TASK DESCRIPTION:
The expected output is the complete listing, unchanged.

GIVEN INFORMATION:
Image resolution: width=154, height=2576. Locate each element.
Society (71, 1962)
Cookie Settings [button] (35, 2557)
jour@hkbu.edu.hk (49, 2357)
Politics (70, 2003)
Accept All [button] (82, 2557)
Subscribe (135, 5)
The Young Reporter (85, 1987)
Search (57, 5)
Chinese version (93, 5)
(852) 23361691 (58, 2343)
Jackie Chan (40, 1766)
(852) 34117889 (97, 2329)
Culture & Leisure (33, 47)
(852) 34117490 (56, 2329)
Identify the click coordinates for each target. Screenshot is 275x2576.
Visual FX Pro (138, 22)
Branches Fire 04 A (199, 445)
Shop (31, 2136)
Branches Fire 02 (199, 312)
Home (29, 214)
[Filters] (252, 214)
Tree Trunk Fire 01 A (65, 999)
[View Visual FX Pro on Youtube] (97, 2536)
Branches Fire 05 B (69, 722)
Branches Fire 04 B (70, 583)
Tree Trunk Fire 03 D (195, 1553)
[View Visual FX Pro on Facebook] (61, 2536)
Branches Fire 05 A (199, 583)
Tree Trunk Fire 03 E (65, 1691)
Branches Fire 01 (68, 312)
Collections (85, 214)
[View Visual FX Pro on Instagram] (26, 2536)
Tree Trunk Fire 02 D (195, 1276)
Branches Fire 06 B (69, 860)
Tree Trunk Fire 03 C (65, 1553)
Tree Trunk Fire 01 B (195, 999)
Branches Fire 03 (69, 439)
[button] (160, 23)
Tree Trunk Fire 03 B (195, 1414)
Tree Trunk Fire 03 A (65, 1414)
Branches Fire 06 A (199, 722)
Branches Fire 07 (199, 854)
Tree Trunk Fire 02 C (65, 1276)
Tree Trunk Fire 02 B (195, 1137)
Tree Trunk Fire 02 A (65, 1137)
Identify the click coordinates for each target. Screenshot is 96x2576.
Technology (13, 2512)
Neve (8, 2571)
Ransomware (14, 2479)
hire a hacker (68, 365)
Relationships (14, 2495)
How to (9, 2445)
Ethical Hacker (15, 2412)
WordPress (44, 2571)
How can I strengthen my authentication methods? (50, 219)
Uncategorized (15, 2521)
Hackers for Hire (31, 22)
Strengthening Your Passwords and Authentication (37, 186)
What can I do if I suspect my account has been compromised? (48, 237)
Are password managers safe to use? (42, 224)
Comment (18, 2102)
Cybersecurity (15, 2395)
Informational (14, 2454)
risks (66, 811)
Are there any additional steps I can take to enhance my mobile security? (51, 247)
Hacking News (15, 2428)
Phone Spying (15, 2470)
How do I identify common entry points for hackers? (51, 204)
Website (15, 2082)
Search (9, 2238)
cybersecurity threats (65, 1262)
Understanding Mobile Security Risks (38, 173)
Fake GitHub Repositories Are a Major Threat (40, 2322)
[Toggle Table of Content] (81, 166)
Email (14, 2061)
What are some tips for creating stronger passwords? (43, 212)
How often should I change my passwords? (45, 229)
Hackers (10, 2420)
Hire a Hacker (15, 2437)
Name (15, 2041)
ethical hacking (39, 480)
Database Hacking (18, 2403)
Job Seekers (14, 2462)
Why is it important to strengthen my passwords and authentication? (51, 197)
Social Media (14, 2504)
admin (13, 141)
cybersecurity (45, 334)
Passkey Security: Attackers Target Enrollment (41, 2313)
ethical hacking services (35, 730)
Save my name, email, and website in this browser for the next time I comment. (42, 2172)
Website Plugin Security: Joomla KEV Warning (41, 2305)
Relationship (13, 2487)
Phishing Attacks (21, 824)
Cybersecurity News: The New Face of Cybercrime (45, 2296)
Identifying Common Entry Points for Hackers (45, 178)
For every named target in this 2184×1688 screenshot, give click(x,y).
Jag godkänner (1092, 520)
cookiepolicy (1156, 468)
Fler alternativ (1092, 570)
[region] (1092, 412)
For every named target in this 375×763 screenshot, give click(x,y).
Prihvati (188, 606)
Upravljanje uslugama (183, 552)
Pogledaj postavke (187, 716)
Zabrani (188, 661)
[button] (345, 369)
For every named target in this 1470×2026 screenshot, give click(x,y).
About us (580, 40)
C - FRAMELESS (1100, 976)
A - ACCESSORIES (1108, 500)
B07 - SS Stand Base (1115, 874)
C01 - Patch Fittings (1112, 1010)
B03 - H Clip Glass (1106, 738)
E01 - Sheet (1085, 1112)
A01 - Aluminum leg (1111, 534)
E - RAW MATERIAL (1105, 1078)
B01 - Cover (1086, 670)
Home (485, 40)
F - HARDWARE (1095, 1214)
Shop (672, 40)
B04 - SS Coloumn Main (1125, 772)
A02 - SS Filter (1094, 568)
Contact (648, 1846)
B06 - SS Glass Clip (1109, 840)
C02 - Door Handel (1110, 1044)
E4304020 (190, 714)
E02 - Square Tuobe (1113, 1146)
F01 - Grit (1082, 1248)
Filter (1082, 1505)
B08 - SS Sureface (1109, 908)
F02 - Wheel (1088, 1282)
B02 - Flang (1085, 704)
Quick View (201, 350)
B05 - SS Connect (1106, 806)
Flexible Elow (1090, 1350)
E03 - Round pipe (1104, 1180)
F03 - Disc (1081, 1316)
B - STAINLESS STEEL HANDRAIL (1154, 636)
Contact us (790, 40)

TASK OUTPUT:
Image resolution: width=154, height=2576. Locate each element.
Society (71, 1962)
Cookie Settings [button] (35, 2557)
jour@hkbu.edu.hk (49, 2357)
Politics (70, 2003)
Accept All [button] (82, 2557)
Subscribe (135, 5)
The Young Reporter (85, 1987)
Search (57, 5)
Chinese version (93, 5)
(852) 23361691 (58, 2343)
Jackie Chan (40, 1766)
(852) 34117889 (97, 2329)
Culture & Leisure (33, 47)
(852) 34117490 (56, 2329)
Identify the click coordinates for each target. Screenshot is 275x2576.
Visual FX Pro (138, 22)
Branches Fire 04 A (199, 445)
Shop (31, 2136)
Branches Fire 02 (199, 312)
Home (29, 214)
[Filters] (252, 214)
Tree Trunk Fire 01 A (65, 999)
[View Visual FX Pro on Youtube] (97, 2536)
Branches Fire 05 B (69, 722)
Branches Fire 04 B (70, 583)
Tree Trunk Fire 03 D (195, 1553)
[View Visual FX Pro on Facebook] (61, 2536)
Branches Fire 05 A (199, 583)
Tree Trunk Fire 03 E (65, 1691)
Branches Fire 01 (68, 312)
Collections (85, 214)
[View Visual FX Pro on Instagram] (26, 2536)
Tree Trunk Fire 02 D (195, 1276)
Branches Fire 06 B (69, 860)
Tree Trunk Fire 03 C (65, 1553)
Tree Trunk Fire 01 B (195, 999)
Branches Fire 03 (69, 439)
[button] (160, 23)
Tree Trunk Fire 03 B (195, 1414)
Tree Trunk Fire 03 A (65, 1414)
Branches Fire 06 A (199, 722)
Branches Fire 07 (199, 854)
Tree Trunk Fire 02 C (65, 1276)
Tree Trunk Fire 02 B (195, 1137)
Tree Trunk Fire 02 A (65, 1137)
Identify the click coordinates for each target. Screenshot is 96x2576.
Technology (13, 2512)
Neve (8, 2571)
Ransomware (14, 2479)
hire a hacker (68, 365)
Relationships (14, 2495)
How to (9, 2445)
Ethical Hacker (15, 2412)
WordPress (44, 2571)
How can I strengthen my authentication methods? (50, 219)
Uncategorized (15, 2521)
Hackers for Hire (31, 22)
Strengthening Your Passwords and Authentication (37, 186)
What can I do if I suspect my account has been compromised? (48, 237)
Are password managers safe to use? (42, 224)
Comment (18, 2102)
Cybersecurity (15, 2395)
Informational (14, 2454)
risks (66, 811)
Are there any additional steps I can take to enhance my mobile security? (51, 247)
Hacking News (15, 2428)
Phone Spying (15, 2470)
How do I identify common entry points for hackers? (51, 204)
Website (15, 2082)
Search (9, 2238)
cybersecurity threats (65, 1262)
Understanding Mobile Security Risks (38, 173)
Fake GitHub Repositories Are a Major Threat (40, 2322)
[Toggle Table of Content] (81, 166)
Email (14, 2061)
What are some tips for creating stronger passwords? (43, 212)
How often should I change my passwords? (45, 229)
Hackers (10, 2420)
Hire a Hacker (15, 2437)
Name (15, 2041)
ethical hacking (39, 480)
Database Hacking (18, 2403)
Job Seekers (14, 2462)
Why is it important to strengthen my passwords and authentication? (51, 197)
Social Media (14, 2504)
admin (13, 141)
cybersecurity (45, 334)
Passkey Security: Attackers Target Enrollment (41, 2313)
ethical hacking services (35, 730)
Save my name, email, and website in this browser for the next time I comment. (42, 2172)
Website Plugin Security: Joomla KEV Warning (41, 2305)
Relationship (13, 2487)
Phishing Attacks (21, 824)
Cybersecurity News: The New Face of Cybercrime (45, 2296)
Identifying Common Entry Points for Hackers (45, 178)
For every named target in this 2184×1688 screenshot, give click(x,y).
Jag godkänner (1092, 520)
cookiepolicy (1156, 468)
Fler alternativ (1092, 570)
[region] (1092, 412)
For every named target in this 375×763 screenshot, give click(x,y).
Prihvati (188, 606)
Upravljanje uslugama (183, 552)
Pogledaj postavke (187, 716)
Zabrani (188, 661)
[button] (345, 369)
For every named target in this 1470×2026 screenshot, give click(x,y).
About us (580, 40)
C - FRAMELESS (1100, 976)
A - ACCESSORIES (1108, 500)
B07 - SS Stand Base (1115, 874)
C01 - Patch Fittings (1112, 1010)
B03 - H Clip Glass (1106, 738)
E01 - Sheet (1085, 1112)
A01 - Aluminum leg (1111, 534)
E - RAW MATERIAL (1105, 1078)
B01 - Cover (1086, 670)
Home (485, 40)
F - HARDWARE (1095, 1214)
Shop (672, 40)
B04 - SS Coloumn Main (1125, 772)
A02 - SS Filter (1094, 568)
Contact (648, 1846)
B06 - SS Glass Clip (1109, 840)
C02 - Door Handel (1110, 1044)
E4304020 (190, 714)
E02 - Square Tuobe (1113, 1146)
F01 - Grit (1082, 1248)
Filter (1082, 1505)
B08 - SS Sureface (1109, 908)
F02 - Wheel (1088, 1282)
B02 - Flang (1085, 704)
Quick View (201, 350)
B05 - SS Connect (1106, 806)
Flexible Elow (1090, 1350)
E03 - Round pipe (1104, 1180)
F03 - Disc (1081, 1316)
B - STAINLESS STEEL HANDRAIL (1154, 636)
Contact us (790, 40)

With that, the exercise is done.